Aufgabe 1: Geben Sie aus dem Text über die Universal Edition den Abschnitt von „Doch anders als“ bis einschließlich „mitten im Umbruch.“ wortgetreu wieder.
Aufgabe 2: Wie viele Mitarbeiter hat die Universal Edition laut dem Text über die Universal Edition?

Zu prüfender Text:
· · · · ·

Arnold Schönbergs Lieder im Kuppelsaal in Hannover. Weltweit leihen sich große Orchester und Opernhäuser Noten aus Wien.

Wien – "Wien ist eine der wenigen großen Musikmetropolen, und die Universal Edition ist mit der Stadt verbunden wie die Donau." Astrid Koblanck und Stefan Ragg pflegen ein Erbe, das in sich den Großteil der Musikgeschichte des 20. Jahrhunderts birgt. Gustav Mahler ließ in der Universal Edition die meisten seiner Symphonien verlegen, Béla Bartók seine Orchesterwerke, Richard Strauss seine Lieder. Kurt Weills Dreigroschenoper ist in der Obhut des Verlags. Nach 1950 zogen Komponisten von Pierre Boulez über Friedrich Cerha bis Wolfgang Rihm und Karlheinz Stockhausen in seine Kataloge ein. Und auch für viele junge Musiker führt an ihm kein Weg vorbei.

Doch anders als so manch Buchverlag wird der Traditionsbetrieb, der als eine Aktiengesellschaft firmiert, zwar in Opern und Konzertsälen gehört, arbeitet aber ansonsten hinter den Kulissen, erzählen die Vorstände Koblanck und Ragg dem STANDARD. Schließlich sind es vorwiegend Dirigenten, Interpreten und Intendanten, die seit nunmehr 116 Jahren den Kontakt zu ihm suchen. Und so gewichtig die Werke sind, die der Verlag verwaltet und verleiht, steckt er doch angesichts fortschreitender Digitalisierung und Veränderungen in der Musikkultur mitten im Umbruch.

Keine Subventionen

Seine knapp 70 Mitarbeiter setzen in Wien rund zwölf Millionen Euro um und erzielen stete Gewinne. Gegründet unter der Schirmherrschaft des Kaisers, von Verlegern, die ein Gegengewicht zu großen deutschen Verlagen schufen und dafür Bankiers als Financiers fanden, ist die Universal Edition nach wie vor in privater österreichischer Hand. Öffentliche Förderungen gab es für Musikverlage in Österreich anders als für Kollegen aus der Buchbranche nie. Vor allem kleinen Verlagen wie Doblinger, die sich stark für österreichische Künstler engagieren, bleibt dadurch kaum finanzieller Spielraum. "Auch wir haben bisher alles aus eigener Kraft heraus bewältigt", resümiert Koblanck.

· · · · ·

Bereitgestelltes Material:
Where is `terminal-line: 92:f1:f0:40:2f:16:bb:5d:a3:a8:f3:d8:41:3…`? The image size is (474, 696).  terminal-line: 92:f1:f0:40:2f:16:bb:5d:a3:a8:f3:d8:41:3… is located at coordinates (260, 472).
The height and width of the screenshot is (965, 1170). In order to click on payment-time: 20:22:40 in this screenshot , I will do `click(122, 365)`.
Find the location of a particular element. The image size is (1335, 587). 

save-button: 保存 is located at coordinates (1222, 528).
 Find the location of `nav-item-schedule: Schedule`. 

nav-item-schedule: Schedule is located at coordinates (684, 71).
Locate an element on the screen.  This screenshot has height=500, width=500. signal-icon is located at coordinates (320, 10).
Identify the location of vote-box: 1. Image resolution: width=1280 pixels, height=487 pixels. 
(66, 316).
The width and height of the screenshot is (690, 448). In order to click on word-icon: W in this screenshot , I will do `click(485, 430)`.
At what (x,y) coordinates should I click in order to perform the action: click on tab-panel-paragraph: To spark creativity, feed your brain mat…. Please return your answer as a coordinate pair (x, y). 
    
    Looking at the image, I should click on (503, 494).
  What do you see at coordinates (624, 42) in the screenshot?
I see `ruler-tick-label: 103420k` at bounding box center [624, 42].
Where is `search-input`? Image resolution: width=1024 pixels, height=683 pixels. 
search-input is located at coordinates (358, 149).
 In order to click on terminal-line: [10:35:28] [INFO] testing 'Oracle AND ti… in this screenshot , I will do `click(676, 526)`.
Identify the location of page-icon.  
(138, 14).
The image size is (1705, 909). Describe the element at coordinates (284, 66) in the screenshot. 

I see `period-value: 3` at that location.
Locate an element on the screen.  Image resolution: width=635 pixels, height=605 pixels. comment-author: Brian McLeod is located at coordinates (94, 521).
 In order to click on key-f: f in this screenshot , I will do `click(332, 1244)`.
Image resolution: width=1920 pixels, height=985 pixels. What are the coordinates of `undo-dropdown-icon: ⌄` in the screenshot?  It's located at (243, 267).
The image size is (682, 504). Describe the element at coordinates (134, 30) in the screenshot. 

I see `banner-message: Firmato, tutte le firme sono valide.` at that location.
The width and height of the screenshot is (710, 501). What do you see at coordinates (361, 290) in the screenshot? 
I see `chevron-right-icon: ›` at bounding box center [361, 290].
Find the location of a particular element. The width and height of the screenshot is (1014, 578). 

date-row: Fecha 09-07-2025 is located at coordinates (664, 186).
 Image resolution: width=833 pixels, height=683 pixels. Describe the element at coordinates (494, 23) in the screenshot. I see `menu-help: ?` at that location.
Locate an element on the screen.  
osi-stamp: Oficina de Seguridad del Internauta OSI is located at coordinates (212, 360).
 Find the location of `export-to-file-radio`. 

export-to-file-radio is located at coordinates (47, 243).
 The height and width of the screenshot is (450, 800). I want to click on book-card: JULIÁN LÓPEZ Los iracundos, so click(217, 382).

· · · · ·

Antwort 1:
Doch anders als so manch Buchverlag wird der Traditionsbetrieb, der als eine Aktiengesellschaft firmiert, zwar in Opern und Konzertsälen gehört, arbeitet aber ansonsten hinter den Kulissen, erzählen die Vorstände Koblanck und Ragg dem STANDARD. Schließlich sind es vorwiegend Dirigenten, Interpreten und Intendanten, die seit nunmehr 116 Jahren den Kontakt zu ihm suchen. Und so gewichtig die Werke sind, die der Verlag verwaltet und verleiht, steckt er doch angesichts fortschreitender Digitalisierung und Veränderungen in der Musikkultur mitten im Umbruch.

Antwort 2: Knapp 70 Mitarbeiter.